There is no emotion, there is peace.
There is no ignorance, there is knowledge.
There is no passion, there is serenity.
There is no chaos, there is harmony.
There is no death, there is the Force.

  • The Jedi Code

LHC - School Yourself

Yesterday I talked about roadblocks to momentum and how to overcome them, but there was one very serious one that I didn’t really mention.

Fear.

It’s because I didn’t have the right brush to paint with, but something that I think I do have today – with the first “test” of the LHC (Large Hadron Collider).  Now, if you know anything about this, you know that there’s been more doomsaying and fretting over turning this thing on than the inevitable march towards the Y2K bug back in the year 2000.

So what’s all the fuss about?  People often fear what they don’t understand… and lets face it – plenty of us claim to know a lot about a lot of things, but really only have a surface understanding of some of those things.  People are worried that the LHC will create a black hole.  Particle physics?  Quantum dynamics?  Well, not exactly my strong suits – but I trust in the experts, namely Stephen Hawking.  Hawking has told us that IF, in the rare event that the LHC managed to produce some sort of black hole, it would evaporate almost instantaneously because of the ultra-micro size, nature and energy of the black hole created.

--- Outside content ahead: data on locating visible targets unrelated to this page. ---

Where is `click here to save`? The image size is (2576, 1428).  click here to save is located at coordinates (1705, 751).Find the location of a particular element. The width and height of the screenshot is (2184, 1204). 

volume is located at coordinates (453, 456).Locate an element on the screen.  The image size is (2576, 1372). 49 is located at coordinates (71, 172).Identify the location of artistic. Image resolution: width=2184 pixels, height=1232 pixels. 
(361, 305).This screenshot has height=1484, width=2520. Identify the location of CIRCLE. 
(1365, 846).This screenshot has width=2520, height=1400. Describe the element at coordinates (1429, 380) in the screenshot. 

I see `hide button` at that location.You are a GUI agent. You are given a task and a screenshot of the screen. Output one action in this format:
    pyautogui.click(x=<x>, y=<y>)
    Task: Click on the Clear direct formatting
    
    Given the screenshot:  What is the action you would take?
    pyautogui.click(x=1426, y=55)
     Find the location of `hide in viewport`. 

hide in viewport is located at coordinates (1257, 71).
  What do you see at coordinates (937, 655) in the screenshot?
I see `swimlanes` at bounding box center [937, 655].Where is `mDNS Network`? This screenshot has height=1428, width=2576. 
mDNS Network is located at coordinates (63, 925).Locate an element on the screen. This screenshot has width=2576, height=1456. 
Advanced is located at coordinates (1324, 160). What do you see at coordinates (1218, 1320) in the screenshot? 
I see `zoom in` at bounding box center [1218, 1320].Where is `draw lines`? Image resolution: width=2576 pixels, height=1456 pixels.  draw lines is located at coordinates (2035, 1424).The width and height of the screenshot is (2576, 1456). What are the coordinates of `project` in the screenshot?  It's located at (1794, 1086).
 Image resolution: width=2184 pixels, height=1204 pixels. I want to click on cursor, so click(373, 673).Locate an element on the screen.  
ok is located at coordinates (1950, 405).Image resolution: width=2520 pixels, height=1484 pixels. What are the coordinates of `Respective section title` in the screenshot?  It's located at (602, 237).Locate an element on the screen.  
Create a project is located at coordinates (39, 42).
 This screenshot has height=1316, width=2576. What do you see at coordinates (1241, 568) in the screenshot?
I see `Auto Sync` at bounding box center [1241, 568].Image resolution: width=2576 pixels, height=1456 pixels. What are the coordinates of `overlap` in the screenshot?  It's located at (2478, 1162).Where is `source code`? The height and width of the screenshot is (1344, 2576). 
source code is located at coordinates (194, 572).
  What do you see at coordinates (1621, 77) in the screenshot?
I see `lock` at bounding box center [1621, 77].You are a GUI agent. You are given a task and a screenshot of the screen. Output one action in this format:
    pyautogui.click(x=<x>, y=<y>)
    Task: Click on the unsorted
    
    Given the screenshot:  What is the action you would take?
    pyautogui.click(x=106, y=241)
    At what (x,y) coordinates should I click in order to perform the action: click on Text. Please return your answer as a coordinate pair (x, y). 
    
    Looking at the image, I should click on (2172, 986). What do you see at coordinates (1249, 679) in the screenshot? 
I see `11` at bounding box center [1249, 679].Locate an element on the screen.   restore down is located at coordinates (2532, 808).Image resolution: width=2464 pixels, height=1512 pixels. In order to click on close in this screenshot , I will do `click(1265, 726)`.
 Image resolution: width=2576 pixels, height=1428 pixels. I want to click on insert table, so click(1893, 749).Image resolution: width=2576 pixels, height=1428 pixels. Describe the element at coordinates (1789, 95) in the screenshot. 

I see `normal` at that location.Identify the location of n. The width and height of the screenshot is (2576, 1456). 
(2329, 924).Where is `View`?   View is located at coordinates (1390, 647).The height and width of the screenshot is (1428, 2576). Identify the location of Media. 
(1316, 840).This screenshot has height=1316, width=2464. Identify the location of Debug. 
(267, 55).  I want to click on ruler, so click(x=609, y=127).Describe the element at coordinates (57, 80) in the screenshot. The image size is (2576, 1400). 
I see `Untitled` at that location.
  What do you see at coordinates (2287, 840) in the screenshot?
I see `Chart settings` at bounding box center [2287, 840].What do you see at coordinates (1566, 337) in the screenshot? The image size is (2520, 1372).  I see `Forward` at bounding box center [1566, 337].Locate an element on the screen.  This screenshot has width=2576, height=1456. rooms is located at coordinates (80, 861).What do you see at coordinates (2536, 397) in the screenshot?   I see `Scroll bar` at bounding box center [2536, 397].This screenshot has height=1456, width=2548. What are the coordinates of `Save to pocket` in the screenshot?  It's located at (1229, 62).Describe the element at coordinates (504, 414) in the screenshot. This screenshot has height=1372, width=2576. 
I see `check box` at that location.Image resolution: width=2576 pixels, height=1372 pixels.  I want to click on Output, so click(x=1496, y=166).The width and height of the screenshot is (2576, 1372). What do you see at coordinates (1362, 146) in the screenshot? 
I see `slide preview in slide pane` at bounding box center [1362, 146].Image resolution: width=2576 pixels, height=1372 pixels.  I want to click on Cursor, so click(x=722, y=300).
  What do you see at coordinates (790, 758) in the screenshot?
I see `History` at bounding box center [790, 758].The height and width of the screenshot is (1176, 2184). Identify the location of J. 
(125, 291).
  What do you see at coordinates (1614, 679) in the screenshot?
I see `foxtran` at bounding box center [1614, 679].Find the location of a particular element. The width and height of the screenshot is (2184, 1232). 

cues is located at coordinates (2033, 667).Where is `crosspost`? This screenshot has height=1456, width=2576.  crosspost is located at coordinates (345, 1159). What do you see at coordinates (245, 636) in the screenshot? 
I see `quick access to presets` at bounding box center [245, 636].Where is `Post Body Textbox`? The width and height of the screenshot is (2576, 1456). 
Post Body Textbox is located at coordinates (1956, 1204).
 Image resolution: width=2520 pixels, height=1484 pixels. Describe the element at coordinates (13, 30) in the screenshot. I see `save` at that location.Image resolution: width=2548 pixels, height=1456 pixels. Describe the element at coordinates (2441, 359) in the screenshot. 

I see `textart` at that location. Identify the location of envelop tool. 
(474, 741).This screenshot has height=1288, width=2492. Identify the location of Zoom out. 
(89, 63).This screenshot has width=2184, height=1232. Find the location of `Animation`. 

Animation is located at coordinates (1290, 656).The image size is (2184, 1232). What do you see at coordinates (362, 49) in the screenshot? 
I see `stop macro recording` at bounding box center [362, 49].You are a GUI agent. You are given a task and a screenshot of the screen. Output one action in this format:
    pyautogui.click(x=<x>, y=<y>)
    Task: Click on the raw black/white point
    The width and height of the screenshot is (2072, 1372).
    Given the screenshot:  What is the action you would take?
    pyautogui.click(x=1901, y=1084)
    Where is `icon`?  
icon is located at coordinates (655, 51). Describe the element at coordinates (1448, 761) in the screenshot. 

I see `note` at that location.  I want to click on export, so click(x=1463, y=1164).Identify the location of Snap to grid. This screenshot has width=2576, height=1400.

Blah, blah, blah, right?  Well, apply these concepts of fear and misunderstanding to a business project.  Whether the project is Search Engine Optimization (which creates LOTS of fear whereever it is mentioned), that risky new idea, and so on… fear and misunderstanding will always stand in your way whenever risk is involved.  The only thing that can battle fear is knowledge.  Unfortunately, where admitting your own ignorance is hard, getting someone else to own up to theirs is even harder.  Tread carefully and don’t be insulting: provide lots and lots of evidence, make the subject exciting and fun, and best of all – accessible to the layman (don’t overwhelm someone with lots of jargon).

Whether it is your own fear or others’, it’s really true: the more you know, the further you will go!